## START Page excerpt
Alan William Jones  (born 5 March 1940) is an Episcopal priest and Dean Emeritus of Grace Cathedral in San Francisco. A prominent lecturer in Episcopalian and academic circles both nationally and internationally. He is a prolific writer of books, articles, and editorial opinions.

Early life
Born in London, England, Jones is the son of the late Edward Augustus and Blanche Hilda (Hunt) Jones. Now a U.S. citizen, Jones received both his MA and Ph.D. from the University of Nottingham. His Ph.D thesis explored the Catholicism of Herbert Hamilton Kelly, founder of the Society of the Sacred Mission.

Ordained ministry
Jones was a faculty member of Lincoln Theological College between 1968 and 1971. He subsequently 
served as the Stephen F. Bayne Professor of Ascetical Theology at the General Theological Seminary in New York City from 1972 to 1982. During his tenure, he founded and was the first director of the Center for Christian Spirituality.  Jones was the Dean of the Episcopal Grace Cathedral in San Francisco from 1985 until January 2009. Jones also moderated The Forum at Grace Cathedral.
## END Page excerpt
Your tasks ::
1. Please rewrite the passage of the biography of Alan William Jones that opens with the words containing "Alan William Jones" and closes with "and editorial opinions.", swapping "prolific" for "productive".
2. According to the biography of Alan William Jones, which university awarded him both his MA and Ph.D.?
The listing after this point has no connection to the biography of Alan William Jones.
## START Data segment
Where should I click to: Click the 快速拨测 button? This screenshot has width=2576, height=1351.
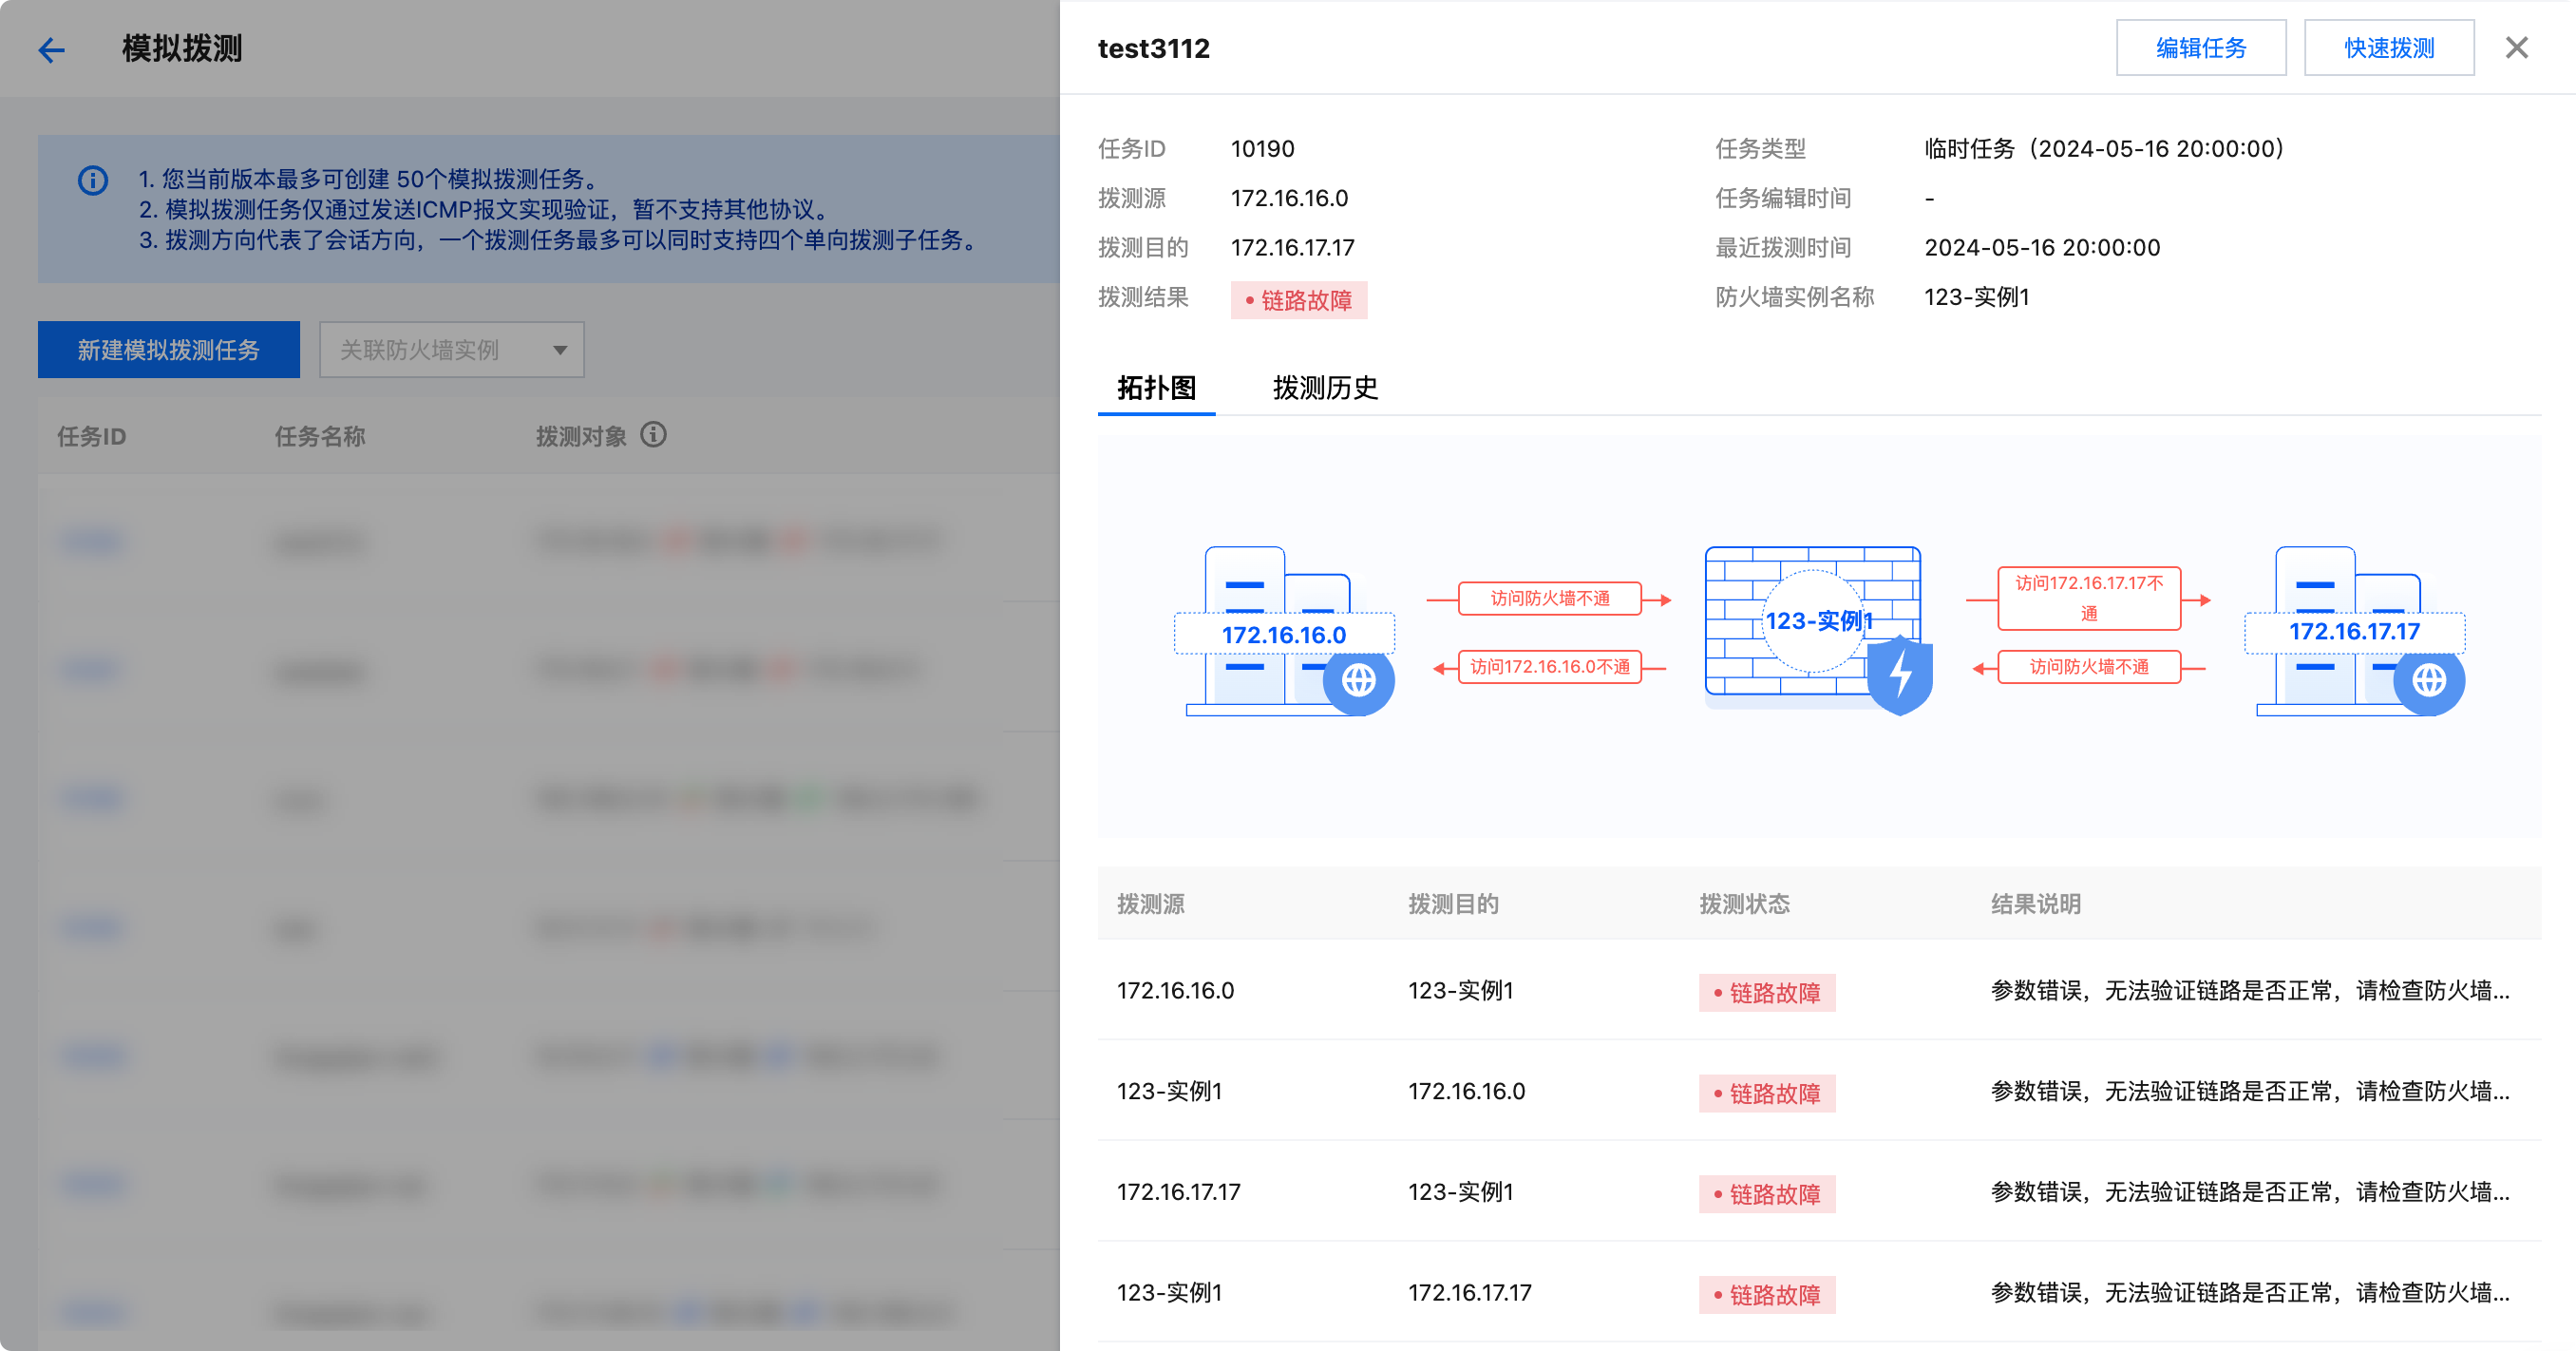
## END Data segment
Final results ::
1.
Alan William Jones  (born 5 March 1940) is an Episcopal priest and Dean Emeritus of Grace Cathedral in San Francisco. A prominent lecturer in Episcopalian and academic circles both nationally and internationally. He is a productive writer of books, articles, and editorial opinions.

2. The University of Nottingham.